▶
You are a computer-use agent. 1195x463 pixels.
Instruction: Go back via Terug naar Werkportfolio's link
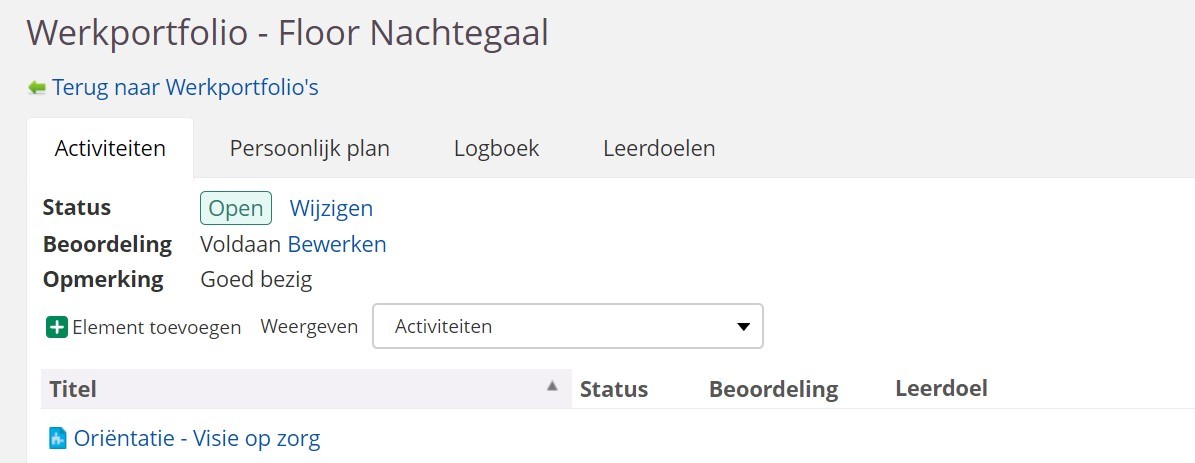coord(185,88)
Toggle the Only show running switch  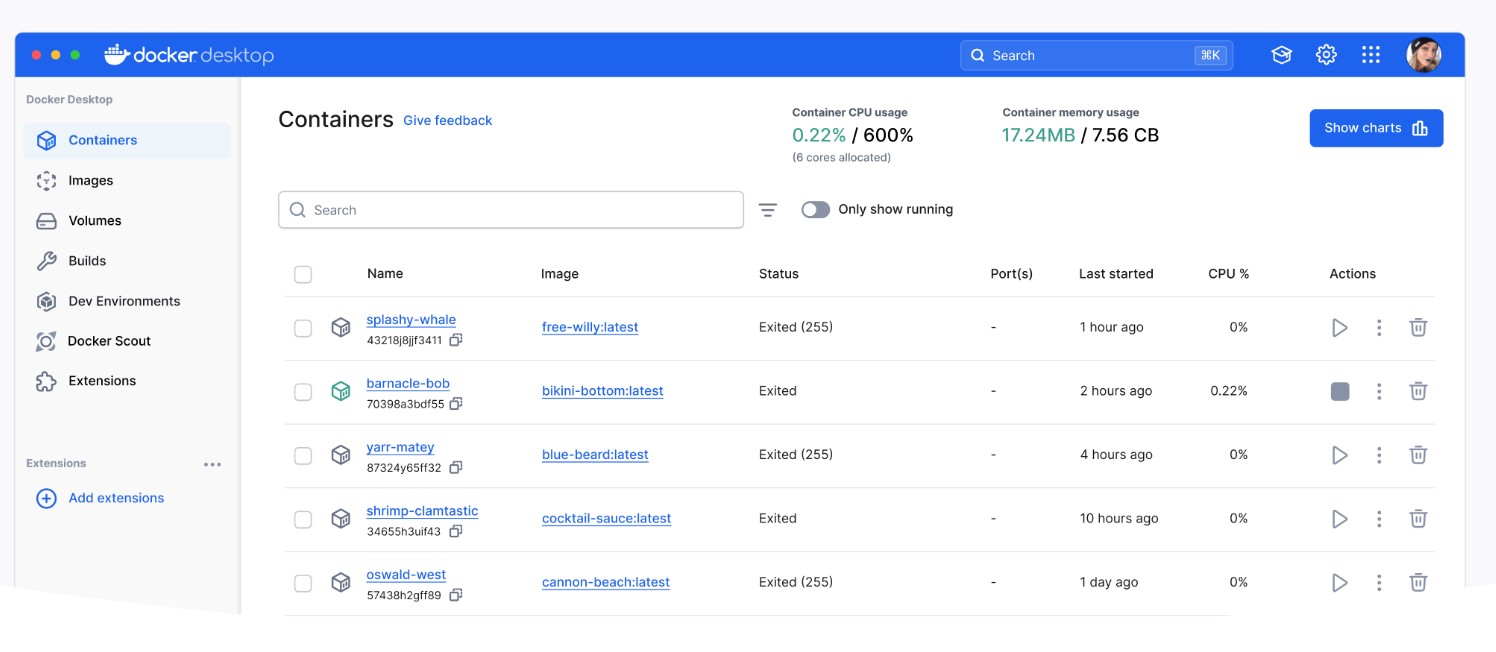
◀
▶
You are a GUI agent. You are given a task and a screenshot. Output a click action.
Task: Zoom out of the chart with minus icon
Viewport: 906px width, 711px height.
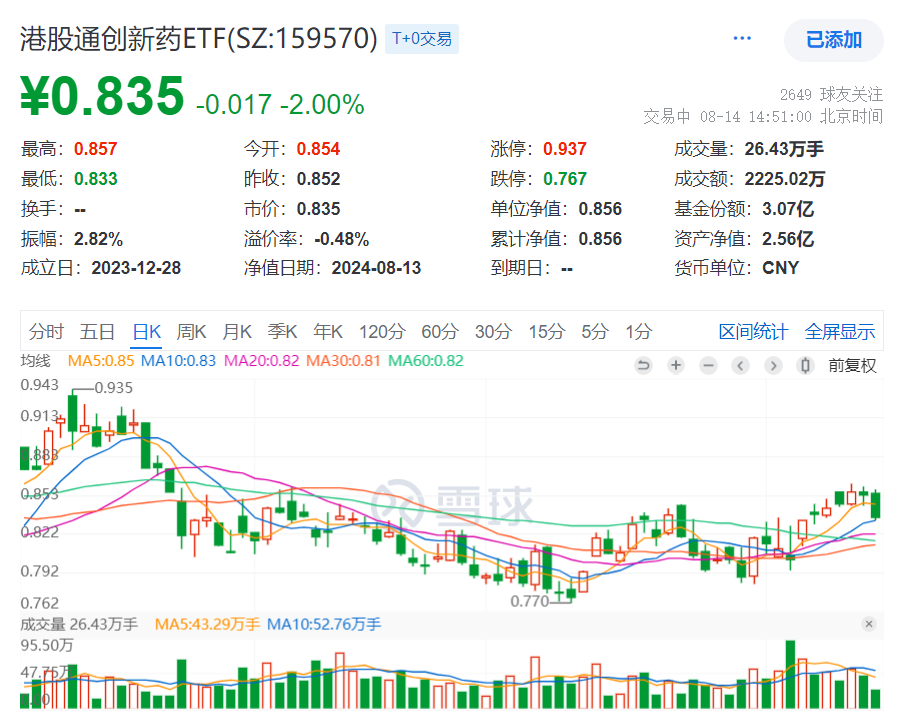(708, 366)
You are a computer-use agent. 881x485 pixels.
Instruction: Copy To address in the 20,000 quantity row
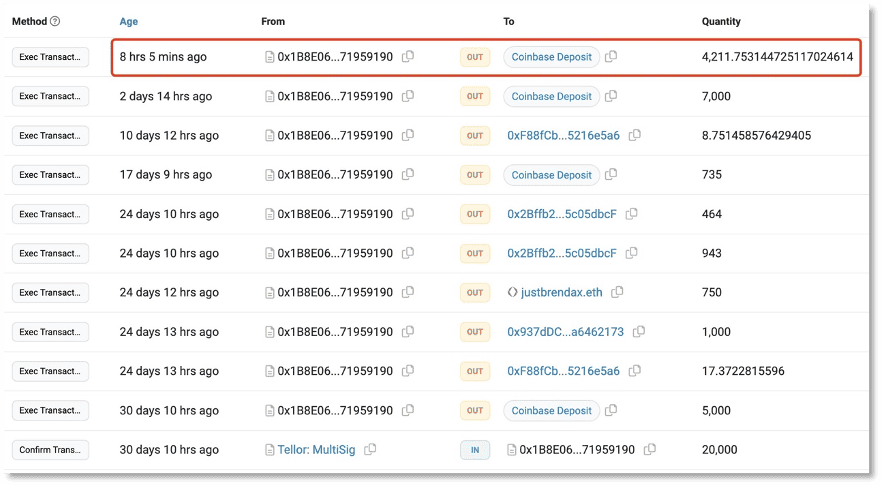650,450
◀
▶
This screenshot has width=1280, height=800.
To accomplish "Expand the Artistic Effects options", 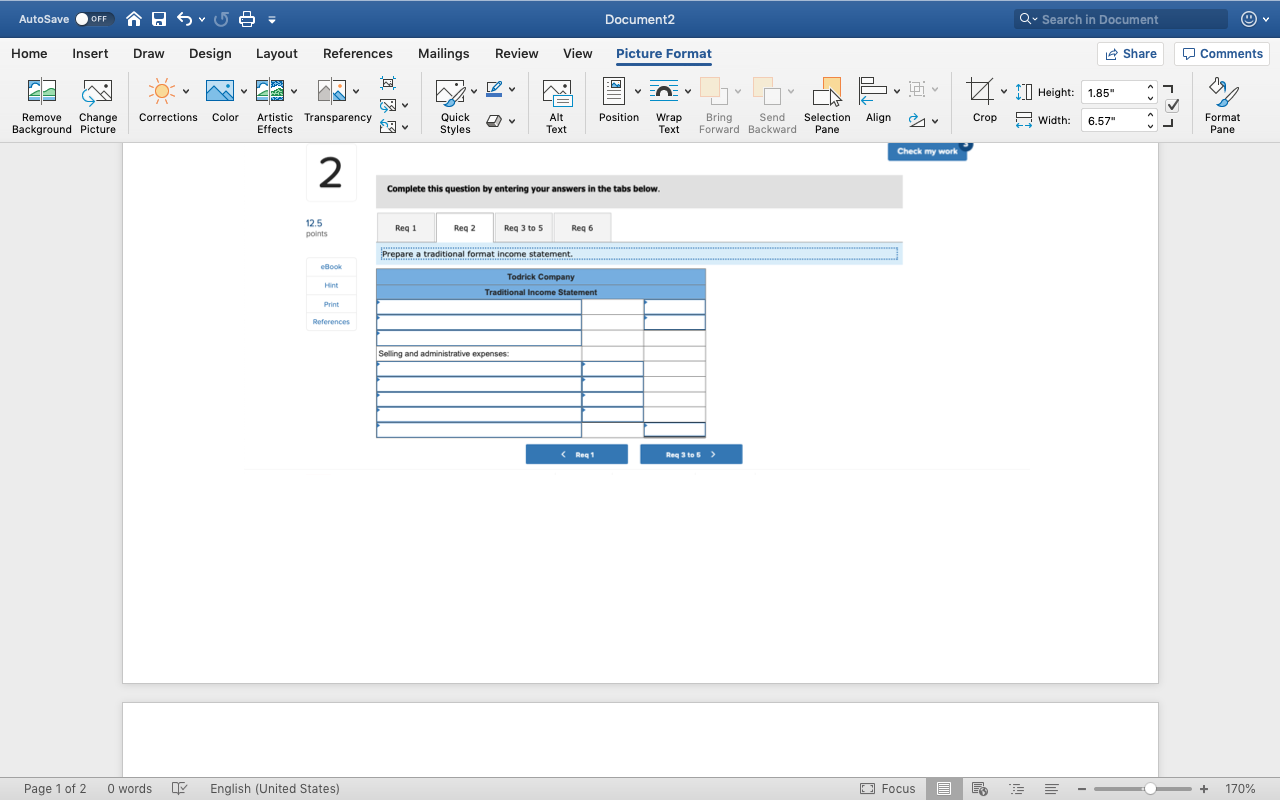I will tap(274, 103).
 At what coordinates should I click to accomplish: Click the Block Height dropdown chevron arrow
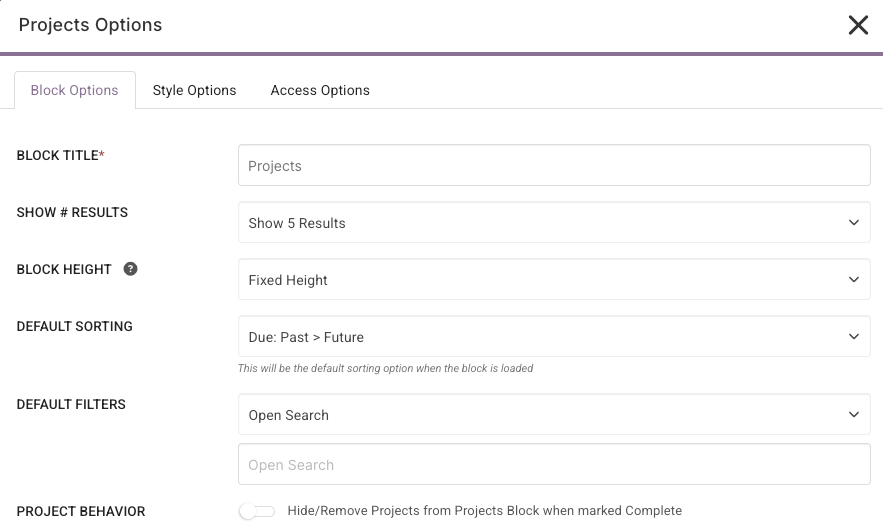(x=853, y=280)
◀
■ **TASK REQUIREMENTS**:
Rewrite the data above, starting at the line that has "At what coordinates" and stopping after the line that has "(x=853, y=280)". Substitute "caret icon" for "chevron arrow", keep everything else unchanged, and leave out the pictures.

■ **FULL ANSWER**:
 At what coordinates should I click to accomplish: Click the Block Height dropdown caret icon
(x=853, y=280)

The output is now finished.